Le premier document qui cite le château date de 1237 : Frédéric II attribue la place forte à Gentile da Petruno. L'origine est pourtant plus ancienne, car une première fortification devait déjà exister lorsque les Lombards fondèrent au VIIe siècle le hameau de la colline, dans le quartier qu'on appelle encore Torricella. Des Angevins, la propriété passa aux De Porcellis, qui la gardèrent peu, puis à une branche des Caracciolo, famille napolitaine qui en fit sa résidence permanente : en 1561, Marcantonio Caracciolo transforma le donjon en prison, et ses descendants restèrent maîtres du fief jusqu'en 1875, quand la dernière héritière, Maria Giulia Caracciolo, offrit le tout au baron Luigi Barracco.
À voir
La masse du château couvre plus de trois mille mètres carrés par étage et prend la forme d'un grand navire, dessinée par la colline elle-même : serrée entre le torrent Pergola et le Fiumicello, elle s'avance dans la vallée comme une péninsule.

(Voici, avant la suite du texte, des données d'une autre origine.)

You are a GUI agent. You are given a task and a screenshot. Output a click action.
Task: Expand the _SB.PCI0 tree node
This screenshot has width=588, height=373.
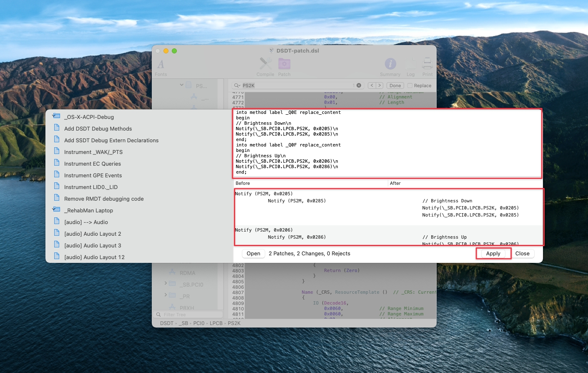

On y montait par un escalier découvert qui partait du Palazzo dell'Amministrazione et rejoignait le terre-plein au pied de la tour carrée. Les appartements des marquis occupaient le troisième étage ; le deuxième et le premier étaient réservés aux domestiques, aux réserves et à l'armurerie, avec une vaste cave garnie de grands fûts. La tour ronde, elle, servit des siècles durant de prison, fermée par une grille et surveillée par des gardes armés.
En 1783, Litterio Caracciolo agrandit la forteresse et la remplit d'œuvres d'art ; cinq ans plus tard, en 1788, il refonda le Monte del Santissimo Rosario, une institution qui distribuait des médicaments gratuits aux pauvres et assurait quatre dots par an, et il ouvrit une Scuola Normale pour les enfants de toutes les classes. Il reste peu de ce luxe : le mobilier fut vendu au XXe siècle et les portails pillés après l'abandon qui suivit le séisme de 1857. Ce qu'on voit aujourd'hui résulte de la restauration entreprise après le tremblement de terre de 1980.
La visite
Le château appartient à la commune de Brienza, qui le restaure encore tout en réhabilitant le bourg médiéval étalé sous la forteresse : c'est par là qu'on monte, par les ruelles. Jusqu'en 1811, le château et le bourg relevaient du Principato di Citra, et non de la Basilicate. Un document de 1625 décrit des pièces meublées de noyer travaillé, ainsi qu'un four, une buanderie, une citerne et une chapelle privée.
Le conseil de la rédaction
Cherchez le quartier de Torricella, sur la colline : c'est là que tout a commencé, au VIIe siècle. Et si l'on vous parle de Bianca da Brienza, la Bidibù des légendes locales, sachez que le récit compte 365 chambres dans le château et une chambre 366, secrète, celle du trésor, dont elle seule et sa servante connaissaient l'emplacement.